▸ Exercise instructions: Print the listing below from its first line through the line holding "Action: point(176,51)", including both of those lines.

── Input material ──

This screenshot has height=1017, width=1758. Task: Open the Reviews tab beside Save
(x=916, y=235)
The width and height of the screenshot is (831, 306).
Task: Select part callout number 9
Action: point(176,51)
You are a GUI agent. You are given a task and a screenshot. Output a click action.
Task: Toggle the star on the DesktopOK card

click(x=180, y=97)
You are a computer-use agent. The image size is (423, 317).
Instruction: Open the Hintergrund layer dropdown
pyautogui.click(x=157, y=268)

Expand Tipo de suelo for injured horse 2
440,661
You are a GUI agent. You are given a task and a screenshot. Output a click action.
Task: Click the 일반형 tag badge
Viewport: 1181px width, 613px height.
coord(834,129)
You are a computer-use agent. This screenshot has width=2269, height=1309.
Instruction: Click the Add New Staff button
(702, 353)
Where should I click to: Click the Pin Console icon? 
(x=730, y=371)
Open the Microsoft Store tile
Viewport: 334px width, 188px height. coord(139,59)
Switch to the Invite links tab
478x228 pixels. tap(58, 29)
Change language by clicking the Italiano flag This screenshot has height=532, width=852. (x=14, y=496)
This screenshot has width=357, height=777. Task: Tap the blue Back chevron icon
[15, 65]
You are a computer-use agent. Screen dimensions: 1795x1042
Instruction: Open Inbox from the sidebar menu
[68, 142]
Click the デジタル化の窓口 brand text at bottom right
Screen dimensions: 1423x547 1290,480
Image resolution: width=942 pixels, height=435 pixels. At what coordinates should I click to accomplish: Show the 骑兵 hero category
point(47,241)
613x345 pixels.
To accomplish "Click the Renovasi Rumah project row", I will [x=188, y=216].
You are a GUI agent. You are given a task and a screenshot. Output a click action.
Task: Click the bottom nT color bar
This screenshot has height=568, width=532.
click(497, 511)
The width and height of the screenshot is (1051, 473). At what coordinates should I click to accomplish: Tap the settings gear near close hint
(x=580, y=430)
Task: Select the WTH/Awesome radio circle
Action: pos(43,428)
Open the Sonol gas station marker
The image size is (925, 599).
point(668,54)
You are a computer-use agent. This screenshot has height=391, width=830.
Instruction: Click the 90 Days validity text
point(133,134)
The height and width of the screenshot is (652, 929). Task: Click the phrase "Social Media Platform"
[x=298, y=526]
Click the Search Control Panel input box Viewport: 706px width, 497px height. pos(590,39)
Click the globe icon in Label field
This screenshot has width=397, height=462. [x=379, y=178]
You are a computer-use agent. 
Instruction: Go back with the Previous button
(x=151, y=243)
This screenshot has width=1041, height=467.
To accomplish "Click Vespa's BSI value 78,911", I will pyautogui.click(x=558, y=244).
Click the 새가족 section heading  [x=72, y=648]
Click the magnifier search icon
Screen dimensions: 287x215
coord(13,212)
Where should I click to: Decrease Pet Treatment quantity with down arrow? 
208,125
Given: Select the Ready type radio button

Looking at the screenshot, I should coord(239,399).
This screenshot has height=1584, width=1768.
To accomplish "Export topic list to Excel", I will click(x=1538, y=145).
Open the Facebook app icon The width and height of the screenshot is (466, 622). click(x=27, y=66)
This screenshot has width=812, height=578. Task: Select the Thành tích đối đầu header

───

▸ Task solution:
This screenshot has height=1017, width=1758. Task: Open the Reviews tab beside Save
(x=916, y=235)
The width and height of the screenshot is (831, 306).
Task: Select part callout number 9
Action: point(176,51)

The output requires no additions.